After his Pitt career ended, quarterback Tino Sunseri set one goal for the next stage of his life.
“I didn't want to be sitting on the couch,” he said. “I wanted to make sure I was playing football, no matter what.”
He quickly found work.
Undrafted by the NFL, Sunseri attended a tryout camp this spring with the Baltimore Ravens, who were well-stocked at quarterback and slow to offer a contract. But when the Saskatchewan Roughriders of the Canadian Football League called, he jumped at their offer. Brushing aside homesickness and adjustments to a bigger field, fatter ball and 12-man defenses, the Central Catholic product signed and earned a job as the third-string quarterback in a league where the minimum salary is $45,000 (Canadian).
The Roughriders (1-0) play their second regular-season game Friday against Calgary.

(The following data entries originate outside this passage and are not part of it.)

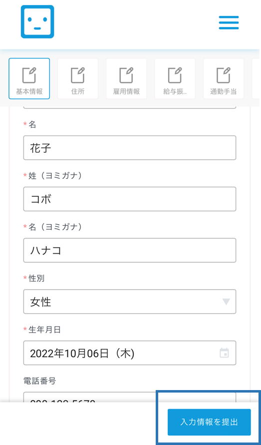Image resolution: width=261 pixels, height=445 pixels.
Task: Click the 姓(ヨミガナ) field with コボ
Action: click(130, 199)
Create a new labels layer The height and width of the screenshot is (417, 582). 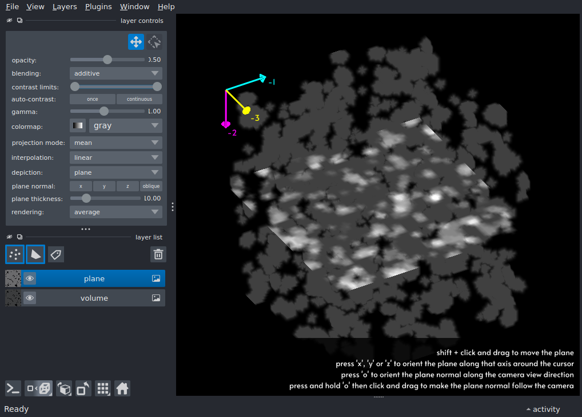pyautogui.click(x=55, y=254)
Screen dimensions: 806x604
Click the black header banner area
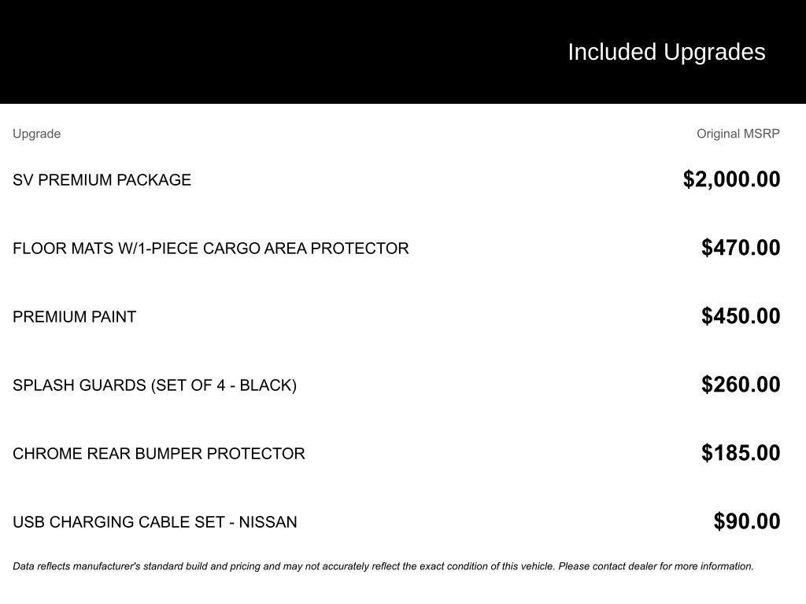click(403, 52)

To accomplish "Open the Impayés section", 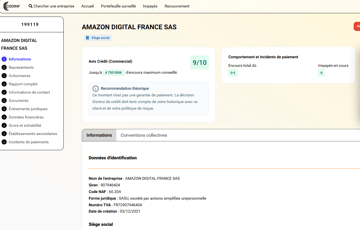I will [150, 6].
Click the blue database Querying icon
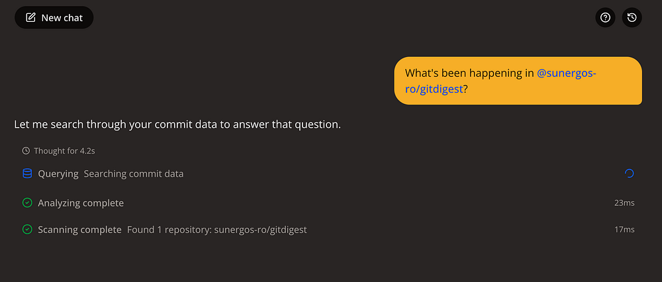 pyautogui.click(x=27, y=173)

“I felt like I belonged the first day I walked in,” said Sunseri, who started 39 consecutive games at Pitt. “They were excited for me to get there and talked about how they were impressed with how I played in college.”

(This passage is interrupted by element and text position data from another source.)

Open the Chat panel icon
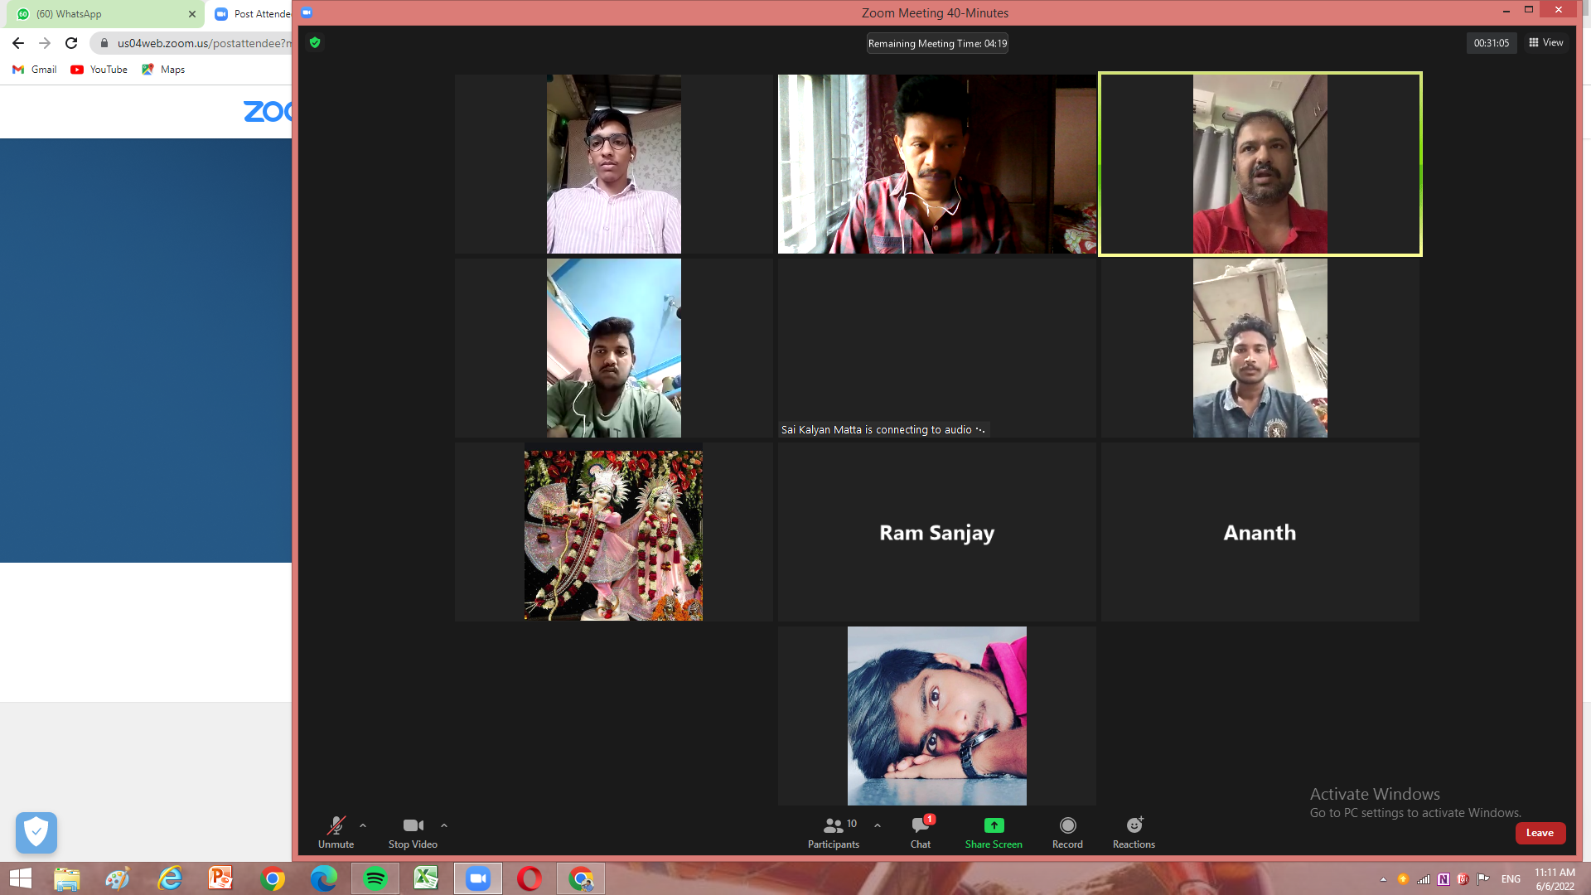(920, 825)
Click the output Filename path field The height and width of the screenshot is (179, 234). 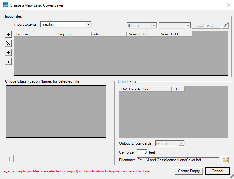[177, 160]
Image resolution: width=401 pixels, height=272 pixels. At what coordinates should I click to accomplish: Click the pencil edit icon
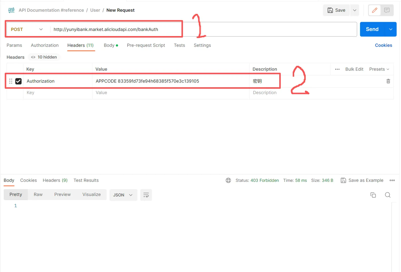pos(374,10)
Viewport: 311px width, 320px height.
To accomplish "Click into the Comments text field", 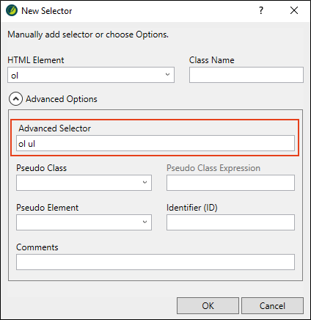I will [x=156, y=262].
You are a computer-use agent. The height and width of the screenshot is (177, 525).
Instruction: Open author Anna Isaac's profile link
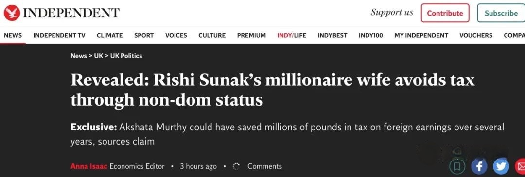(x=89, y=166)
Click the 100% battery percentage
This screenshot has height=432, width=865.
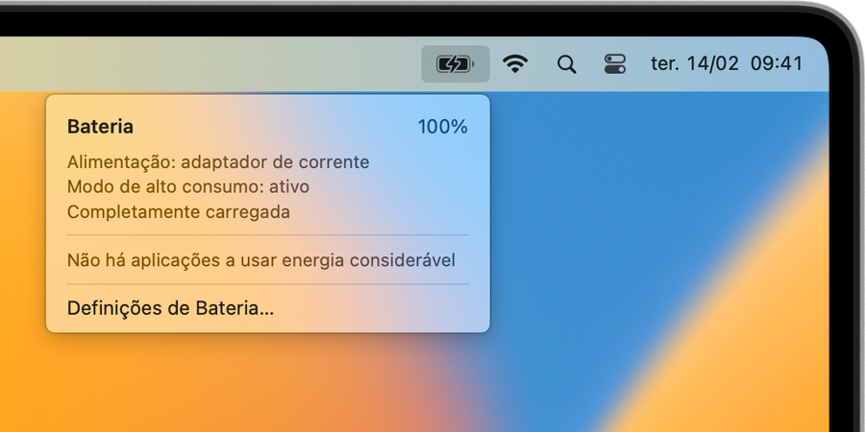442,127
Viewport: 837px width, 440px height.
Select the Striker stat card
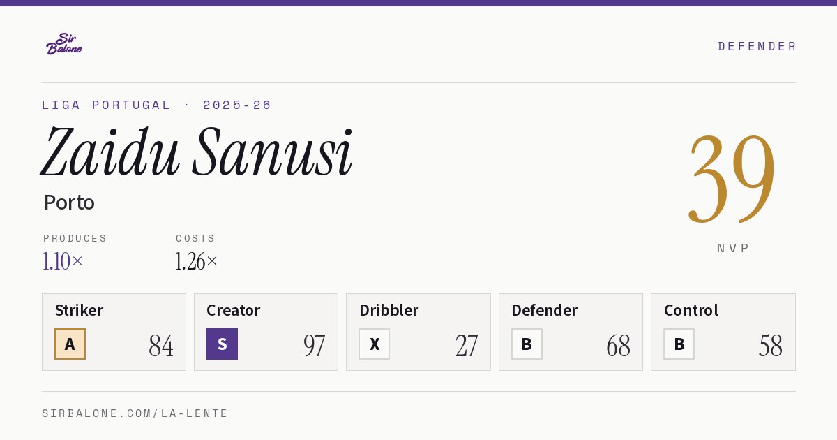114,332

Sunseri, who completed 64.5 percent of his 1,141 collegiate pass attempts, played well enough during the two-game CFL preseason last month that the Roughriders cut Levi Brown, who had been with the team in 2012. The key moment arrived in the first preseason game when Sunseri led Saskatchewan to a game-tying touchdown — a 1-yard flip to DeDe Dorsey — with 54 seconds left in a 31-24 victory against Edmonton.
He was the Roughriders' leading passer in the game, completing 9 of 12 passes for 122 yards and no interceptions.

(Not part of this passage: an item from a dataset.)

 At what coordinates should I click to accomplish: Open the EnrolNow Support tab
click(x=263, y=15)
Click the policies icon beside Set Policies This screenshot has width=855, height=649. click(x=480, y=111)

Roughriders coach Corey Chamblin told the Regina Leader-Post he believed Sunseri, 24, was “a little ahead of the curve at this time.”
“(Sunseri's) dad is a football coach (Sal, linebackers coach at Florida State), and he has been doing it forever, so he understands what it's like to be in the pros,” Chamblin said. “(Tino) has been around it his whole life and (around) top college programs.
“He's very poised, he's very comfortable and I think he's a very smart kid when it comes to learning the playbook. He's able to execute. The two biggest things we wanted to see were communication and execution, and he did them.”
Sunseri said he speaks to his parents every day. Saskatchewan is about 2,100 miles from Pittsburgh.
“The toughest adjustment is being away from the states, being away from everybody,” he said. “You are really going to an area you know nothing about.
“But it's been a pretty smooth transition. I'm enjoying it every day. I'm learning to be a pro.”